The Museum Opening of the Year winner in 2021 was announced 11th Nov 2021.  Carnavalet Museum was always an impressive Parisian museum, full of anti­quarian clutter. Its atmosphere is insep­arable from its history, as the unexpected by-product of Baron Hauss­mann’s tough levelling of swathes of the city. Out of that de­struction arose the desire to conserve, albeit somewhat haphazardly.

Carnavalet’s collections were always shaped by its donors’ eccen­tric­ities, whose relics of French history took many forms. Since it opened to the public in 1880, the museum’s holdings have rap­idly grown, albeit unsystematically. Every Carnav­al­et fan has a favourite corner of the museum eg the miniature ivory Guillot­ines, crammed into the Revolutionary Memorabilia annex.

Carnavalet gallery

The reopened museum created a more accessible vis­it­or experience with­out sacrificing the sense of discovery. Enter via a hall full of shop signs from over the cen­turies, a vibrant record of historic Par­isian trades. The chronological scope of the museum has been ex­panded, so that a visit that used to begin in the C16th now goes into a basement with relics of Neolithic Paris. And the museum pushes into the cont­emp­orary, with exhibits linked to the recent terrorist attacks and the fire of Notre-Dame.

Wendel Ballroom
Carnavalet

The comprehensive renovation allows a larger portion of the collect­ions to be visible and not stored away. So the curators worked hard to make the whole museum more logical through new exhibition rooms, stream­lined displays, an easier circulation through the galleries and elegant access points with sp­iral staircases. Old favourites are among the exhibits eg Proust’s bed. The period rooms have never looked more opulent, a monument to the style and grace of former resident Madame de Sévigné. Carnavalet is Paris’ ultimate palimpsest, an enthralling city museum.
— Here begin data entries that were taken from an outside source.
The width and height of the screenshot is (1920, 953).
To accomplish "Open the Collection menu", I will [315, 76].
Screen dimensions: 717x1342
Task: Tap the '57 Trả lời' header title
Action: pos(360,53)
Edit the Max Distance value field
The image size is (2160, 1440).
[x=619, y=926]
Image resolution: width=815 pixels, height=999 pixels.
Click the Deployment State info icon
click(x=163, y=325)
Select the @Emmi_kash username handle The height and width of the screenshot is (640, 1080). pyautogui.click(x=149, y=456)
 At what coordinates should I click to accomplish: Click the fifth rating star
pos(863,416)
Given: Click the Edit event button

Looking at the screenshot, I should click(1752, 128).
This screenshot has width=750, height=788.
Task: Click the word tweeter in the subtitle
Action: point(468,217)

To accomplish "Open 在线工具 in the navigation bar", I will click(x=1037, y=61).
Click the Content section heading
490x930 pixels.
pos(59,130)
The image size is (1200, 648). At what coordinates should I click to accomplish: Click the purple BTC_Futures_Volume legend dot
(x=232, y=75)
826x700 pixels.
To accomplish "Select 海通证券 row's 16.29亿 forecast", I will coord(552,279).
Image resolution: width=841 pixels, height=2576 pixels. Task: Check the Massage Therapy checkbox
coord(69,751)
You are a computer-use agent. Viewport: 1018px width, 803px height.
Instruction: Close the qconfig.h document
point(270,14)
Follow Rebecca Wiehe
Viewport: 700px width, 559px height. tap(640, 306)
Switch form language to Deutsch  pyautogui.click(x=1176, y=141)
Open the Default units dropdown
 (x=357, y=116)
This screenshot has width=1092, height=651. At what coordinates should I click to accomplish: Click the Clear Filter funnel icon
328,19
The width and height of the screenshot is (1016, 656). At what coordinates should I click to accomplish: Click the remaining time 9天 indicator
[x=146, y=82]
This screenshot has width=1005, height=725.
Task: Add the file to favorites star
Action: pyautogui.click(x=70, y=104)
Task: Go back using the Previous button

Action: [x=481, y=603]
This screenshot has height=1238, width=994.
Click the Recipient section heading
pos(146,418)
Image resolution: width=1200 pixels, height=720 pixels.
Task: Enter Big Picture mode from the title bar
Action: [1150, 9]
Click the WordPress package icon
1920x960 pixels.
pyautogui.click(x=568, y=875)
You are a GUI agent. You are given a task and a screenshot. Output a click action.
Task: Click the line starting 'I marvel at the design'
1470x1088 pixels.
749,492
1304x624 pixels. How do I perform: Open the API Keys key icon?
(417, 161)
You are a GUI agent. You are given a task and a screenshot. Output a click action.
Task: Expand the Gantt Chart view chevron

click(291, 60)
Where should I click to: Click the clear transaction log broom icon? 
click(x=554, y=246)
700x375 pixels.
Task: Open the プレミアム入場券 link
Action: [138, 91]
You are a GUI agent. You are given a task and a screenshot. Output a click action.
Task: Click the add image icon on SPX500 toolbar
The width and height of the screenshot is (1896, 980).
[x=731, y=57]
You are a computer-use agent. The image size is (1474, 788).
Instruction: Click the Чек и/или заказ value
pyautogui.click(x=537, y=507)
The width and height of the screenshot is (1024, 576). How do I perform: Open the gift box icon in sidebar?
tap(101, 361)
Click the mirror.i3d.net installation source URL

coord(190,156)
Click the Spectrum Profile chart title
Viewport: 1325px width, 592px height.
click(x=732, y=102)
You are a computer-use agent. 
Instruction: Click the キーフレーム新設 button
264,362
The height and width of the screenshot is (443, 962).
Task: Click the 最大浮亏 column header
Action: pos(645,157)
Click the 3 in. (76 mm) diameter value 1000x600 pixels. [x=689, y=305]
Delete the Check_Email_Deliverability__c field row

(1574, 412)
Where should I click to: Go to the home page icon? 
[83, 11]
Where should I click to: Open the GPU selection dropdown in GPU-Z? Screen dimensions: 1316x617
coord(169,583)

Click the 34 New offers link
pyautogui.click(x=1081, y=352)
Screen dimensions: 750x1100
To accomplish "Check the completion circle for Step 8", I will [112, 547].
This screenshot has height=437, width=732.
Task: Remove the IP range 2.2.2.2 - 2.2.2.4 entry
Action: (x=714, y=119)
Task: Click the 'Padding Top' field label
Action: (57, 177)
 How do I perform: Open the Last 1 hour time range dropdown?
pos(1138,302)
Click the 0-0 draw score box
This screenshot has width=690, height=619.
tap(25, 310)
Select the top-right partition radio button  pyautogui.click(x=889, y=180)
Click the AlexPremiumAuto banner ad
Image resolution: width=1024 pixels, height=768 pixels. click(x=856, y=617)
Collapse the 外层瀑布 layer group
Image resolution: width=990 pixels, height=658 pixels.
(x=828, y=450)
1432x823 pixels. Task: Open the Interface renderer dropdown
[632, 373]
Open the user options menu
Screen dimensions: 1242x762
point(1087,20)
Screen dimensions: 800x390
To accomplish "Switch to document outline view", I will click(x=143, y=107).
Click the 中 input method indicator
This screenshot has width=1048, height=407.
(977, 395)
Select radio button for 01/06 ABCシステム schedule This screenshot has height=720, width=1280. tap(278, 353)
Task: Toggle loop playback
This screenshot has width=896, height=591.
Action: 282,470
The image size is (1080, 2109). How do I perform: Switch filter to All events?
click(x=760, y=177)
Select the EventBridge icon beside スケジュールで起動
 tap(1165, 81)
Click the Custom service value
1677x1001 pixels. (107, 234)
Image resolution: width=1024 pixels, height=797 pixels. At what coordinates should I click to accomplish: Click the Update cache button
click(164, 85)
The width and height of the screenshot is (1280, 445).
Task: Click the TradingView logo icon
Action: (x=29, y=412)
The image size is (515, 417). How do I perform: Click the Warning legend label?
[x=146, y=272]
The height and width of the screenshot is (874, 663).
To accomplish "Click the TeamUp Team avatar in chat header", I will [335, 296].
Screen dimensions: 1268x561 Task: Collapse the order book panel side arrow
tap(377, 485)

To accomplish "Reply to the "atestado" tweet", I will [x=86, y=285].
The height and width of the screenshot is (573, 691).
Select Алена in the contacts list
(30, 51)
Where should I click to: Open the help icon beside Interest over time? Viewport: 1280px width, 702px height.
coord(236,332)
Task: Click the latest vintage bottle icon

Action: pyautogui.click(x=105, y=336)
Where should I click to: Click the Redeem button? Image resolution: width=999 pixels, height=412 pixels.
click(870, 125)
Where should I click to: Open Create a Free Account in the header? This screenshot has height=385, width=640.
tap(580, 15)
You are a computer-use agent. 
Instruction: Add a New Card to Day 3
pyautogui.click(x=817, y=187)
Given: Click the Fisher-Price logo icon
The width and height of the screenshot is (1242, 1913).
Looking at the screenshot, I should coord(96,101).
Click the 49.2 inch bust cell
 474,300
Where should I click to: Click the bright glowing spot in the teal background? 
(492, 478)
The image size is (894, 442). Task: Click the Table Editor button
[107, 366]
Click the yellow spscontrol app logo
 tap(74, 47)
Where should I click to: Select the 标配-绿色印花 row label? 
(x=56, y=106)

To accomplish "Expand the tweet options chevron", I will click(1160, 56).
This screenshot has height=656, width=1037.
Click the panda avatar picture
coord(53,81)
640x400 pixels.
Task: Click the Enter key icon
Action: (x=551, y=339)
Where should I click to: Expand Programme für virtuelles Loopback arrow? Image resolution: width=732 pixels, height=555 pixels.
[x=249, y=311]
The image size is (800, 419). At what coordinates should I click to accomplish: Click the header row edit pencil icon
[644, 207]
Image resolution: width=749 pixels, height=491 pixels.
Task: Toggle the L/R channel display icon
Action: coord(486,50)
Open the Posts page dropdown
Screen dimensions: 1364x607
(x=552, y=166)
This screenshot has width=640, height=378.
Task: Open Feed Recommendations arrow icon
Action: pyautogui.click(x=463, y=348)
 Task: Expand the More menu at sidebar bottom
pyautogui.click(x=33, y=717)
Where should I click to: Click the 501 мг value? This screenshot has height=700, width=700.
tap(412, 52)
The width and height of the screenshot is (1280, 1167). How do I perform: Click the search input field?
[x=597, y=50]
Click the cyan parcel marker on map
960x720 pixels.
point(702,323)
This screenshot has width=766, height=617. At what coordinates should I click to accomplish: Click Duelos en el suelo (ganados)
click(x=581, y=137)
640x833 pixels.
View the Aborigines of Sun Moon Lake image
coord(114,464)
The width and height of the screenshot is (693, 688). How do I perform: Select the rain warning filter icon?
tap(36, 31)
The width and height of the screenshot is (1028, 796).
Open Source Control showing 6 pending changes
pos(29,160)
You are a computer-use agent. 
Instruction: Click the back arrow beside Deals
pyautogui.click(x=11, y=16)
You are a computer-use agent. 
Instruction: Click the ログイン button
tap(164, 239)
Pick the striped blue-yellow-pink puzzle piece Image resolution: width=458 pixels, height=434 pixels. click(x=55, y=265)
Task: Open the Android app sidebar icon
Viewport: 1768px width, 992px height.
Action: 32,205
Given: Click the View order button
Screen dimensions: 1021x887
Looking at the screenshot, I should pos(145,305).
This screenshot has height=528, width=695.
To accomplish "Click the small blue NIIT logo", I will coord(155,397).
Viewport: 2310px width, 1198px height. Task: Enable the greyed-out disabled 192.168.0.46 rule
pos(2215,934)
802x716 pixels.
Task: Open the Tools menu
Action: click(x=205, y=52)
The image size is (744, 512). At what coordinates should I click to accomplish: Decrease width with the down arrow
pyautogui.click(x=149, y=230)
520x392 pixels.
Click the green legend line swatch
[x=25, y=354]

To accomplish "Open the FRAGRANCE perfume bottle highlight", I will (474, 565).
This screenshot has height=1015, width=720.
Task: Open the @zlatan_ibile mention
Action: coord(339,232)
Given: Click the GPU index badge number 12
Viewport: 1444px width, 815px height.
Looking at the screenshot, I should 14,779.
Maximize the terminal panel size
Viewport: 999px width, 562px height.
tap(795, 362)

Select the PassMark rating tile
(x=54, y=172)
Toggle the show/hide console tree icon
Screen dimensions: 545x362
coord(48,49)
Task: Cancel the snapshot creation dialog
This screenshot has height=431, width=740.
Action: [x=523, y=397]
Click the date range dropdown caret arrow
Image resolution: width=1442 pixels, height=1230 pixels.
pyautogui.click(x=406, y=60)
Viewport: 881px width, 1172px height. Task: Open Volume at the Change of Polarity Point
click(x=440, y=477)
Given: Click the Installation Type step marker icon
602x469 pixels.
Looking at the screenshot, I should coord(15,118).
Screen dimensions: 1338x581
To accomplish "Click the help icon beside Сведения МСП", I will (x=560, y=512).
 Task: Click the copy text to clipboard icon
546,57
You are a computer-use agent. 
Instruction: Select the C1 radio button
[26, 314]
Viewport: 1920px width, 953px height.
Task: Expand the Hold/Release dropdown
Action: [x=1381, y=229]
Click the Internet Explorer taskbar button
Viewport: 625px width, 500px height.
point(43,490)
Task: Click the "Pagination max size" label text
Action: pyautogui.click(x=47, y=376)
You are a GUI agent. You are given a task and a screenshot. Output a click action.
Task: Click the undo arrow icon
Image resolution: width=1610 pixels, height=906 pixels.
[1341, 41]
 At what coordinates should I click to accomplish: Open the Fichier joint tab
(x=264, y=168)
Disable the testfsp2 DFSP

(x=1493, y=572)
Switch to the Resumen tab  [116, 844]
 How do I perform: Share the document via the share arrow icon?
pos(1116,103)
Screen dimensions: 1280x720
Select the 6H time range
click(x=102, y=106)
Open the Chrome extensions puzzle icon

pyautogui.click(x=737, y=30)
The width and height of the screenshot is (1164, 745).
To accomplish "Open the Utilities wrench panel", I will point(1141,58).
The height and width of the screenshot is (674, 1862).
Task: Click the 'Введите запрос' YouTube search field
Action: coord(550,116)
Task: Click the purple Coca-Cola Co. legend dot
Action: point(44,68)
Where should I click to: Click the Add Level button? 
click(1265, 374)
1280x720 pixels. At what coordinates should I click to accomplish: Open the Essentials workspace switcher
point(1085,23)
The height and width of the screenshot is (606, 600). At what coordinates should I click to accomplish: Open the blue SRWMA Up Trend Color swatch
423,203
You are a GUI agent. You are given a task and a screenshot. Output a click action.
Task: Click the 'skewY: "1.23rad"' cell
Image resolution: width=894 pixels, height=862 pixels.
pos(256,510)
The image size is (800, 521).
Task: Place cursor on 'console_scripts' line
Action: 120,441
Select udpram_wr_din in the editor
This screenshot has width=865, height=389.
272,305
Thanks to the Lonely Planet for the photos.




2 comments:

Parnassus said...

Hello Hels, It seems that now more than ever museums are in peril, with acquisition policies tending toward turnstile counts and famous-name-only acquisitions, and art scholarship and the art itself often being put in mothballs in order to create a Disney-like experience in the most august museums. So these awards are timely indeed. I think that I would really love the Carnavalet museum, with its mixture of real art, Parisian history, and the oddities that accumulate over time.
--Jim
p.s. My spell checker tried to change the Carnavalet museum to the Carnality museum--I'll bet that one would get a lot of gawkers.

Ирина Полещенко said...

Hello, Helen! It's great that new museums open at the present time!